Kahala Mall
- Location: Kahala, Hawaii, United States
- Coordinates: 21°16′37″N 157°47′10.5″W﻿ / ﻿21.27694°N 157.786250°W
- Opened: November 1954
- Developer: Philip Lyon, Gordon & Company (E. Philip Lyon and Sheldon Gordon
- Management: MMI Realty, Inc.
- Stores: 98
- Anchor tenants: 5
- Floor area: 414,000 square feet (38,500 m^{2})
- Floors: 1 with partial upper level (2 in Macy's)

= Kahala Mall =

Shopping mall in Honolulu, Hawaii

Kahala Mall is an indoor shopping mall in the Kāhala neighborhood of Honolulu, Hawaii on the east side of the island of Oahu. In addition to its service as a major shopping center, Kahala Mall also serves as a key stop on a number of TheBus routes. It is located on Waialae Avenue, near the end of Interstate H-1, where it becomes Kalanianaole Highway.

==History==
Opening in November 1954 as Waialae Shopping Center, it was renovated in 1969-1970 by Philip Lyon, Gordon and Company and became known as Kahala Mall. It once included the first F.W. Woolworth Company dime store in Hawaii. Waialae Bowl, the only bowling center within several miles of the neighborhood, at one time operated at the mall, but has since closed.

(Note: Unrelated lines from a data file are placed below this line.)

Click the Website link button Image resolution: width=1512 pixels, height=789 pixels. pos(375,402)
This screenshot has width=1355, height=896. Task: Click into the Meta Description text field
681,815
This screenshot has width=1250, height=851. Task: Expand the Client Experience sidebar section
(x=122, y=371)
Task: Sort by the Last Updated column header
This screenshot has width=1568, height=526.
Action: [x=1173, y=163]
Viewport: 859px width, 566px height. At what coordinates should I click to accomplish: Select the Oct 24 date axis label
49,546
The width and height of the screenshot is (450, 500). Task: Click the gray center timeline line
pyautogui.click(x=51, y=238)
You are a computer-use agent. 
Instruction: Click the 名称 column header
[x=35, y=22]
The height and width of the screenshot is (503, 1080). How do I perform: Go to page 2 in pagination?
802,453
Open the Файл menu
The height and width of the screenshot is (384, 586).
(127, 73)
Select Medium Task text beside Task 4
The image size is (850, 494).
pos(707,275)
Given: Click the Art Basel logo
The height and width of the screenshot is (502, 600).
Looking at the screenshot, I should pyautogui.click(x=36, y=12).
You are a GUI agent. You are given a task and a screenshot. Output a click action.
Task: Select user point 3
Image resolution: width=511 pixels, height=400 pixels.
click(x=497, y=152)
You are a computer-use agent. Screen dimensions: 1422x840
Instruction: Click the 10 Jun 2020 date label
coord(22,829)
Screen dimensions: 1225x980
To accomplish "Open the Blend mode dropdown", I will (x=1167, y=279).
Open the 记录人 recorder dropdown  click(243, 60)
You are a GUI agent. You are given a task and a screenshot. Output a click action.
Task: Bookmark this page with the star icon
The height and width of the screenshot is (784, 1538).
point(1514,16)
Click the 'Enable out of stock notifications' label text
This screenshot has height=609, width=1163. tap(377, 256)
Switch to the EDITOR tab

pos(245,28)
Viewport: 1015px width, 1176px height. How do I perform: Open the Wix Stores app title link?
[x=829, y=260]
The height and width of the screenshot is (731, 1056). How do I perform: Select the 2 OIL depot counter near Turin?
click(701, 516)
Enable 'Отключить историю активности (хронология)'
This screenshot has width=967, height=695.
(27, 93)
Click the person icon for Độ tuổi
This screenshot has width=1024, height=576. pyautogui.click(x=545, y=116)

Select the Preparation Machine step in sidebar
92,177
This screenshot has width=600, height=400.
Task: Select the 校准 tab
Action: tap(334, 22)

On March 31, 2006, a flood hit the mall. Water affected an estimated 60 of 90 mall businesses, and knocked down two movie auditorium walls.

==Tenants==
Kahala Mall is home to a number of notable businesses, including CVS Pharmacy (doing business as Longs Drugs), Whole Foods Market, Claire's, Apple Store, Macy's (formerly Liberty House), Ross Dress for Less, Starbucks, Jamba Juice, GameStop, Chili's and California Pizza Kitchen, and Sephora. The mall also houses a movie theatre, Consolidated Theatres.

==Clientele==

Local senior citizen residents frequent the mall during its early morning hours in order to partake in one of the many free exercise programs that are offered. Students of all ages are regularly found in the mall during and after business hours; they are free to socialize or use laptop computers at any one of the compound's numerous gathering areas.

A notable client was actor Jack Lord of Hawaii Five-O fame, who would take walks in the mall during his later years. A bronzed bust of Lord sits outside the mall, near the California Pizza Kitchen entrance.